Further details of the demographic features of the participants are shown in Table 1. Individuals with a diagnosis of mental illness involving psychotic features, or who had experienced a major loss in the last six months, were excluded from the study as were those who could not read/understand English.
Procedure
The survey was distributed to Qualtrics panel members who first answered a series of questions to confirm their eligibility. Those eligible were then asked to complete a short 10- min online survey consisting of demographic and biological information plus the two scales detailed below. Participants were free to opt out of the study at any time.
Measures
Zung self-rating anxiety scale (SAS)
The Zung SAS is a self-report scale whose 20 items cover a variety of anxiety symptoms, both psychological (e.g, “I feel afraid for no reason at all” and “I feel like I’m falling apart and going to pieces”) and somatic (e.g., “My arms and legs shake and tremble” and “I feel my heart beating fast.”) in nature. Responses are given on a 4-point scale which range from 1 (none, or a little of the time) to 4 (most, or all of the time). Participants are instructed to base their answers on their experiences over the last week. Items include both negative and positive (e.g., “I fall asleep easily and get a good night’s sleep.”) experiences, with the latter being reverse scored. Raw scale scores for the SAS range from 20 to 80. The SAS has satisfactory psychometric properties. These include: internal consistency (Cronbach’s alpha = .82) [11]; concurrent validity (r = .30 with the Taylor Manifest Anxiety Scale) [14]; and, the capacity to discriminate between clinical and non-clinical samples and anxiety and other psychiatric disorders [14]. Cronbach’s alpha for the SAS in this study was .83.
Patient health questionnaire (PHQ)
Participants completed the two-page version of the PHQ, which consists of 9 self-report items covering the DSM-5 diagnostic criteria for Major Depressive Disorder and Other Depressive Disorder and 22 items relating to the criteria for Panic Disorder and Other Anxiety Disorder [3].

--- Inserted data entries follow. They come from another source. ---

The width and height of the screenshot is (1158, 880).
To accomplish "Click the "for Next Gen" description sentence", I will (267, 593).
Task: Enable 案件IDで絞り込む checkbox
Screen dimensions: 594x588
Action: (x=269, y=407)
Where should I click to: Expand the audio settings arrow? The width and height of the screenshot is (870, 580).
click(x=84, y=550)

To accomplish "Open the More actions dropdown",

To qualify for a Panic Disorder diagnosis, an individual has to first identify as having “had an anxiety attack, suddenly feeling fear or panic” within the last 4 weeks. Additionally, they must also endorse that such attacks have happened before, that some of them “come out of the blue” and that these attacks either bother them a lot or that they are worried by the prospect of having more. Finally, they have to endorse four out of eleven somatic symptoms as having been present during their last attack [3].
To qualify for a diagnosis of other anxiety disorders, an individual has first of all to endorse “feeling nervous, anxious, on edge, or worrying a lot about different things” on more than half the days over the last four weeks. Additionally, they also have to endorse three of six other anxiety related symptoms (e.g., “trouble concentrating on things such as reading a book or watching TV”) as occurring with at least similar frequency.

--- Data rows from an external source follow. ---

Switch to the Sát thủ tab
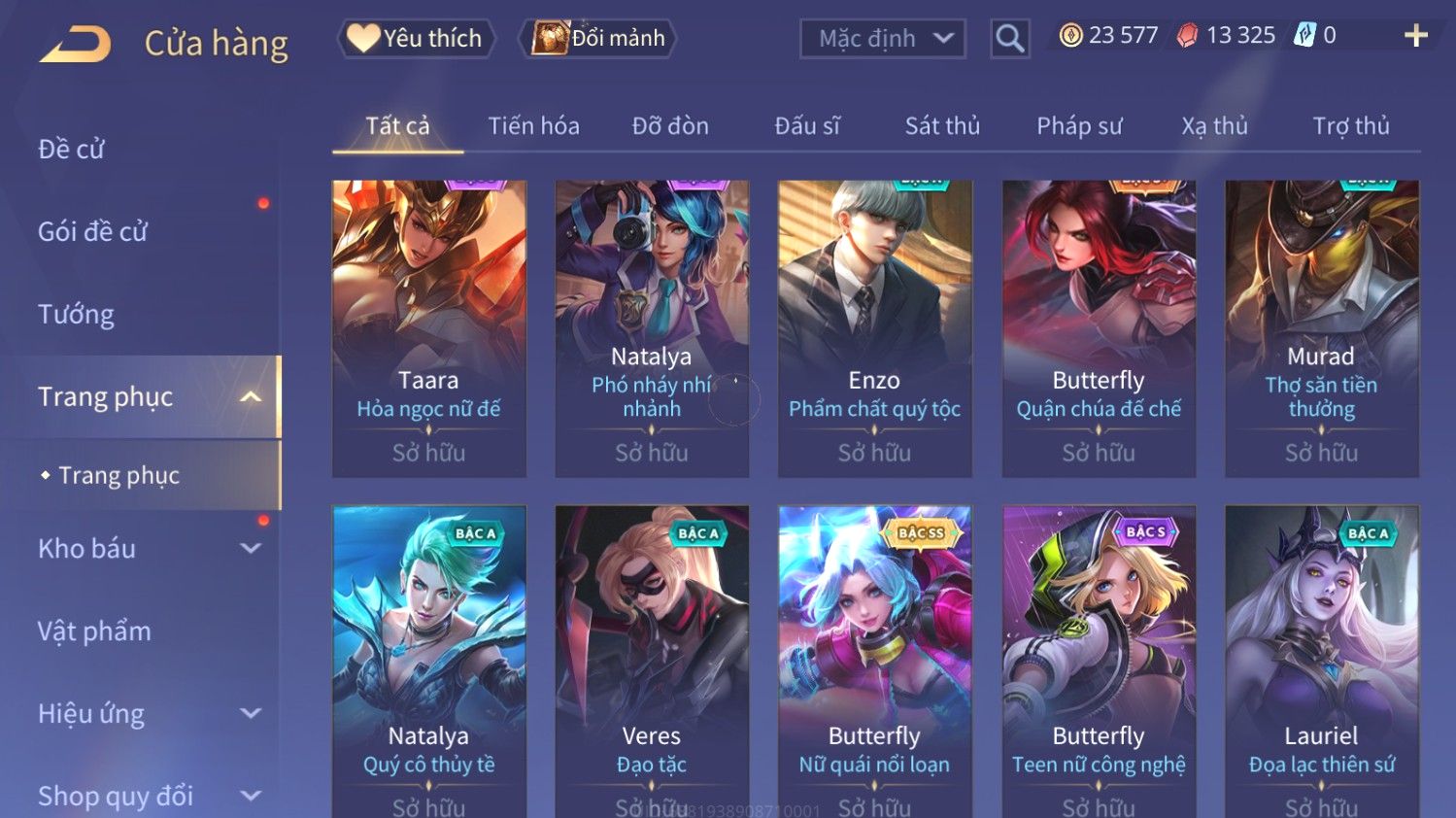This screenshot has width=1456, height=818. 942,126
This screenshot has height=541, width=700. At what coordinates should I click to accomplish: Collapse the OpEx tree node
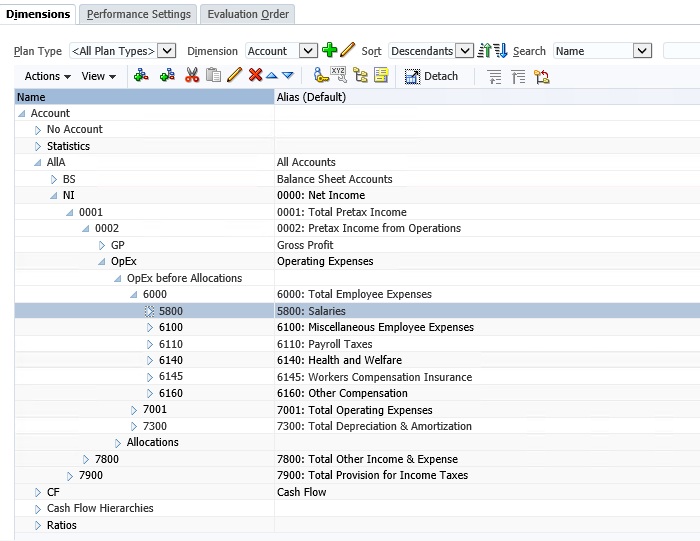[102, 262]

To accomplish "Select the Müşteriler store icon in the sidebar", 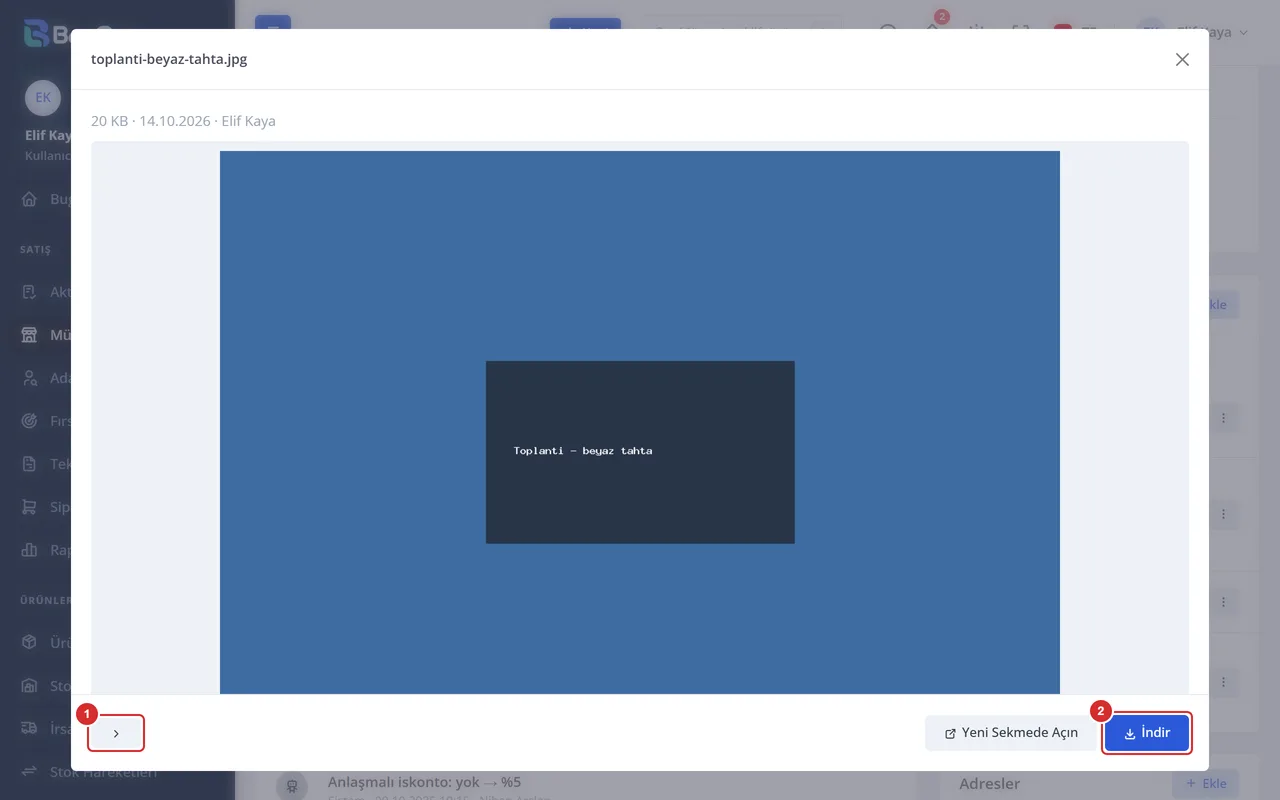I will point(30,335).
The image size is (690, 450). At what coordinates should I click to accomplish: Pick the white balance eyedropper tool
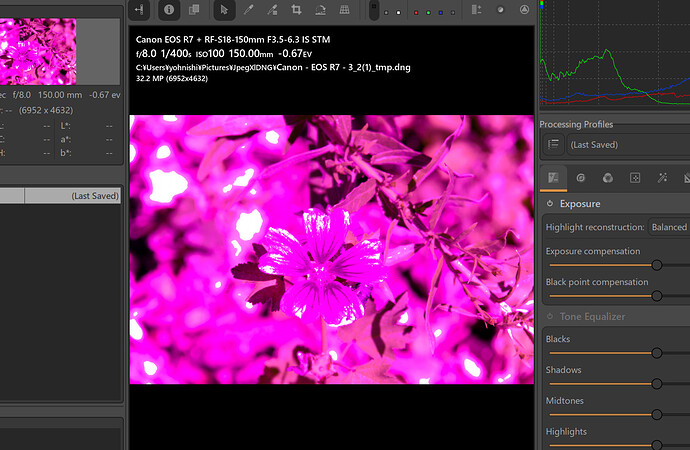click(x=248, y=9)

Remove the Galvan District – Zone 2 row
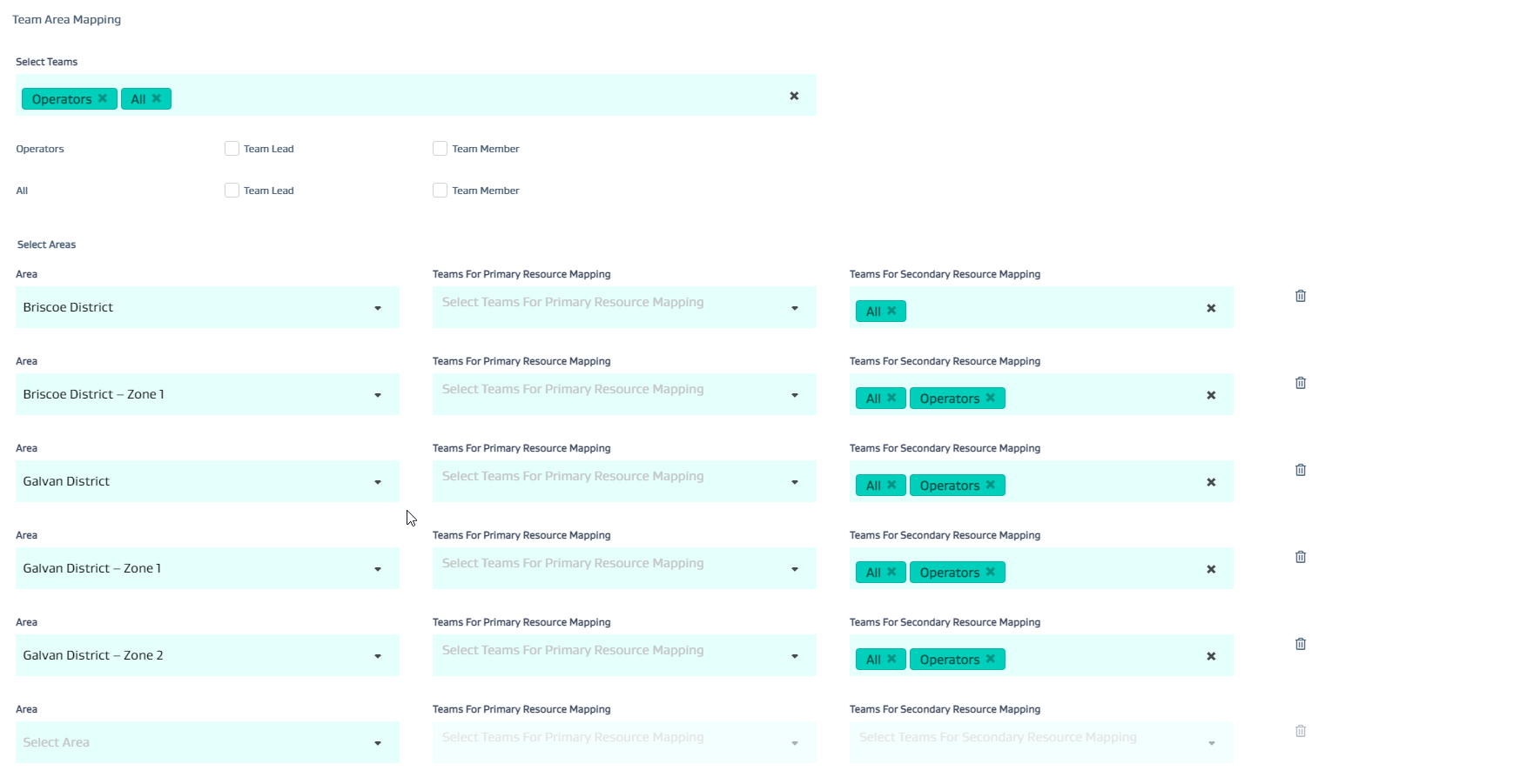tap(1300, 644)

Spitzer et al. [4] report that the PHQ has 63% sensitivity and 97% specificity when compared with diagnoses made by mental health professionals. The implications of these figures for the current study are discussed in the Data Analysis section below.
Data analysis
The primary objective in analysis was to examine the impact on sensitivity and specificity of setting the clinical cut-off score for an anxiety diagnosis at different points.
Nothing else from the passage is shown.